[Start TEXT SEGMENT]
You're failing to recognize that Hunter's Mark is being shoe-horned in as a class feature. If you don't use HM, you're wasting a class feature. However, if you do use it, you're using up your bonus action and concentration, which precludes you from using other spells. Not wasting your class feature means burning parts of your action economy. It's a bad feature. The fact that you can cast it for free several times does not make it any less bad. No other class does this. A Paladin does not have a feature that compels you to use Divine Smite, but it's very strong and worth using as much as possible. The Warlock's signature spell is Eldritch Blast, but they aren't forced to invest in it at all. The Ranger is the only one who makes a class feature around one single spell. And yeah, eventually, the spell is overshadowed at level 9, which means it's a dead feature by then. The Ranger is absolutely being built around Hunter's Mark.
[End TEXT SEGMENT]
[Start EXTRACTED RECORDS]
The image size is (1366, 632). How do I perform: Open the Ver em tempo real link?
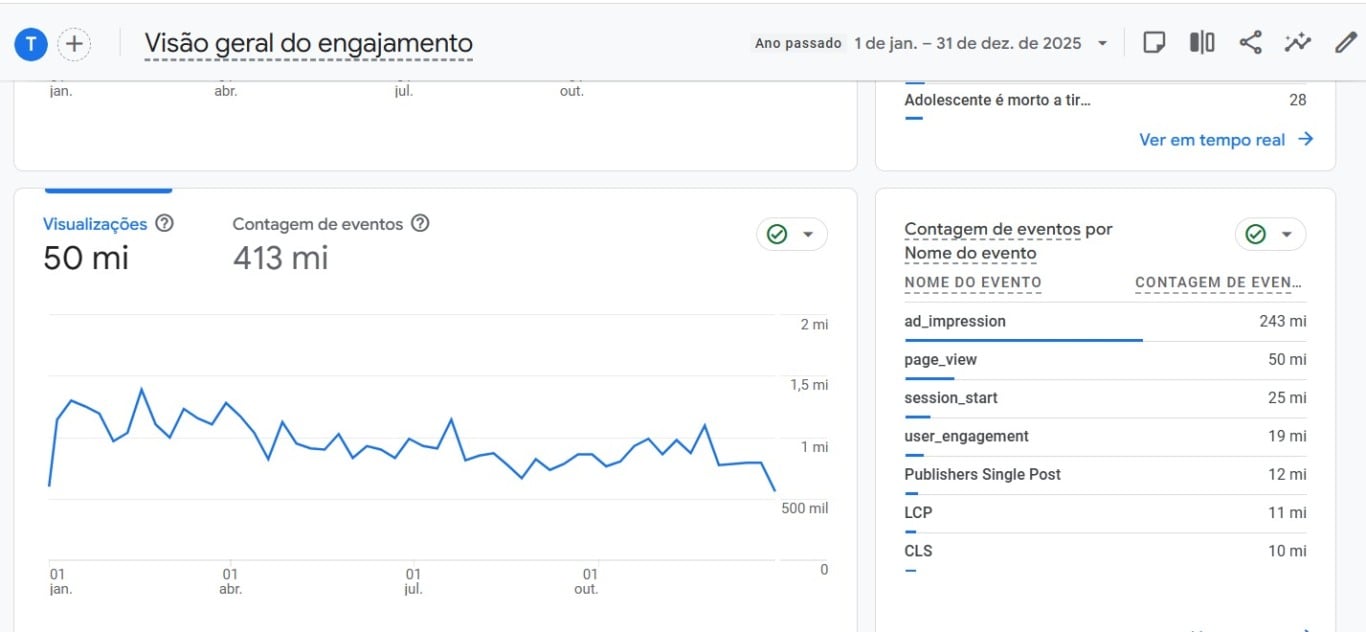pos(1225,140)
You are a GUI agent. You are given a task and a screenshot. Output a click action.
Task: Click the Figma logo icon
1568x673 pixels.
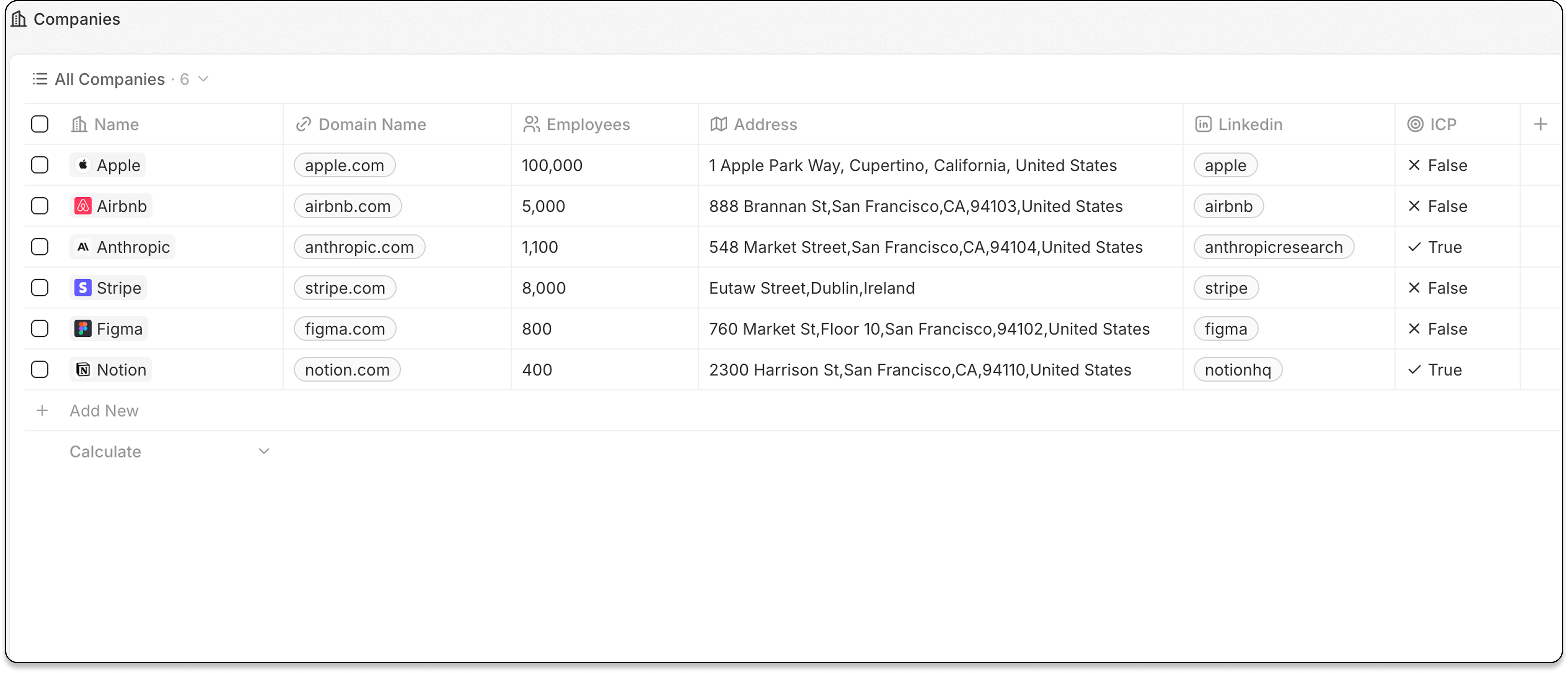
[End EXTRACTED RECORDS]
_WORK INSTRUCTIONS:_
A: Rewrite the listing as a JSON list of strings, one string per line, from the line containing "You are a GUI" through the end of the listing, skipping blank lines and leaving out the pictures.
B: Extend the post about the Ranger and Hunter's Mark from its final sentence.

_RESULTS FOR EACH TASK:_
A:
[
  "You are a GUI agent. You are given a task and a screenshot. Output a click action.",
  "Task: Click the Figma logo icon",
  "1568x673 pixels."
]

B:
You're failing to recognize that Hunter's Mark is being shoe-horned in as a class feature. If you don't use HM, you're wasting a class feature. However, if you do use it, you're using up your bonus action and concentration, which precludes you from using other spells. Not wasting your class feature means burning parts of your action economy. It's a bad feature. The fact that you can cast it for free several times does not make it any less bad. No other class does this. A Paladin does not have a feature that compels you to use Divine Smite, but it's very strong and worth using as much as possible. The Warlock's signature spell is Eldritch Blast, but they aren't forced to invest in it at all. The Ranger is the only one who makes a class feature around one single spell. And yeah, eventually, the spell is overshadowed at level 9, which means it's a dead feature by then. The Ranger is absolutely being built around Hunter's Mark.
A class feature is only wasted if it's not used when appropriate for the situation and Hunter's Mark is not appropriate for all situations. When you want cheap and easy single target damage enhancement for your attacks, use Hunter's Mark. In other situations, use other tools. Trying to make HM the solution to every problem is silly. I've used Hunter's Mark on my Beast Master all of twice and I don't feel bad about it at all.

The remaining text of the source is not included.